--- Цель задачи A ---
Переведите на английский язык следующее предложение из фрагмента документа о гаутском короле Хигелаке: «Имя гаутского короля дошло до нас в древнеанглийской форме – Хигелак.»
--- Цель задачи B ---
Ответьте по фрагменту документа о походе Хигелака на следующие вопросы:
(i) Около какого года Хигелак отправился в гибельный поход?
(ii) Кто убил короля, оставшегося на берегу?
(iii) Где долгое время хранился скелет Хьюглаука?

--- Фрагмент документа ---
Примерно в то же время, когда эрулы, согласно Иордану, вернулись, чтобы поселиться рядом с гоутай, или гаутами, сами гауты (или народ с похожим именем, который каким-то образом с ними перепутали) внесли свою лепту в обширный перечень южных походов, предпринятых скандинавскими племенами. На этот счет у нас есть свидетельства источников, и даже нескольких. Имя гаутского короля дошло до нас в древнеанглийской форме – Хигелак. В древнеанглийской эпической поэме «Беовульф» говорится, что Хигелак был королем geatas. Однажды он собрался в суровый военный поход против франков (hugas) и повел свои корабли во Фризию, где погиб в битве: «…сгибнул Хигелак,/ войсководитель,/ гаутский[3] конунг:/ в пылу сраженья/ на поле фризском/ потомок Хределя/ пал наземь,/ мечами иссеченный…»[4] Король пал в сражении с войском хетваров из низовий Рейна. Хигелак отправился в гибельный поход, в котором, как говорится в «Беовульфе», пали все его спутники, кроме одного, около 521 г. – тому можно найти подтверждения в двух франкских источниках – «Historia Francorum* епископа Григория Турского (ум. 594 г.) и анонимной «Liber Historiae Francorum* VIII в., а также в английской «Liber Monstrorum» («De Monstris et de Belluis Li-ber»), трактате VIII в., посвященном различным диковинам. Говорится, что некий король, звавшийся Х(л)охилак-Хьюг-лаук-Хюглак отправился в пиратский морской поход в землю атуариев, фризского племени, жившего на территории империи меровингов в низовьях Рейна и Зейдер-Зе. Люди Хьюглаука разорили некое поселение и унесли добычу на свои корабли. Сам король остался на берегу, и его настиг и убил Теодеберт, сын франкского властителя Теодориха. Теодеберт также захватил корабли Хьюглаука и вернул награбленное добро владельцам. Король Хьюглаук, правивший гаутами (qui imperavit Getis), был таким гигантом, что ни одна лошадь не могла его нести; скелет Хьюглаука (ossa) долгое время хранился на острове в устье Рейна, и его показывали любопытным как диковину. В том, что две франкские хроники называют Х(л)охилака королем данов, а не гаутов, нет ничего удивительного. Едва ли Григорий Турский знал о народах, населявших в VI в. Данию и Швецию, и их истории много больше, чем знаем мы, и, естественно, он мог спутать данов и гаутов, живших по соседству. Данов франки знали и использовали это название для разных народов «оттуда с севера», как это случалось не раз и в последующие века.

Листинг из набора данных
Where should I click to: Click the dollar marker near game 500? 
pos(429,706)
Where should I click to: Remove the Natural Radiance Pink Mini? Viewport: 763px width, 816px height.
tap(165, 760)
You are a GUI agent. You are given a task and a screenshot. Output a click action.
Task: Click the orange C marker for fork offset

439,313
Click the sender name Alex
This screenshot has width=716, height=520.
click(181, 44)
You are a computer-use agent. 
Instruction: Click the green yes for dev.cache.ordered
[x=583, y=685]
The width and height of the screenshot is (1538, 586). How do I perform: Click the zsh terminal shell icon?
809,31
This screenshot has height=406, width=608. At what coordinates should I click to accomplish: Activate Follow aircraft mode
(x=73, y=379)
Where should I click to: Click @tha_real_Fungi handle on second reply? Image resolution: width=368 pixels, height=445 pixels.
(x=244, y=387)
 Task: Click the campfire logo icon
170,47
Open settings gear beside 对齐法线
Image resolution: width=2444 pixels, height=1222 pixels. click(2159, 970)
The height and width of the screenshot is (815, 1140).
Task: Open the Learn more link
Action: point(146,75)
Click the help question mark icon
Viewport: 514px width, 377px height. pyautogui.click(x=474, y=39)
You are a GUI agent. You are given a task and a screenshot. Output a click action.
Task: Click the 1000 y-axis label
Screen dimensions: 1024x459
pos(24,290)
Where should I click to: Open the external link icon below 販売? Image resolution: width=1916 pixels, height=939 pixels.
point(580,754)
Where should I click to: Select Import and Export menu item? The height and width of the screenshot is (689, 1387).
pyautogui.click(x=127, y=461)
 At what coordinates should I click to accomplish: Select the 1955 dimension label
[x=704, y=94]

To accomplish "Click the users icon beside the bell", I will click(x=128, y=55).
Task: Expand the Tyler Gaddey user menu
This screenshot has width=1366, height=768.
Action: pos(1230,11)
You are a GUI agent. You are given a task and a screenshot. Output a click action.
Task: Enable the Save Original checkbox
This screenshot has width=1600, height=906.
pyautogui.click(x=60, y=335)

--- Полный ответ A ---
The name of the Gautish king has come down to us in its Old English form: Hygelac.

--- Полный ответ B ---
(i) Около 521 г.
(ii) Теодеберт, сын франкского властителя Теодориха.
(iii) На острове в устье Рейна.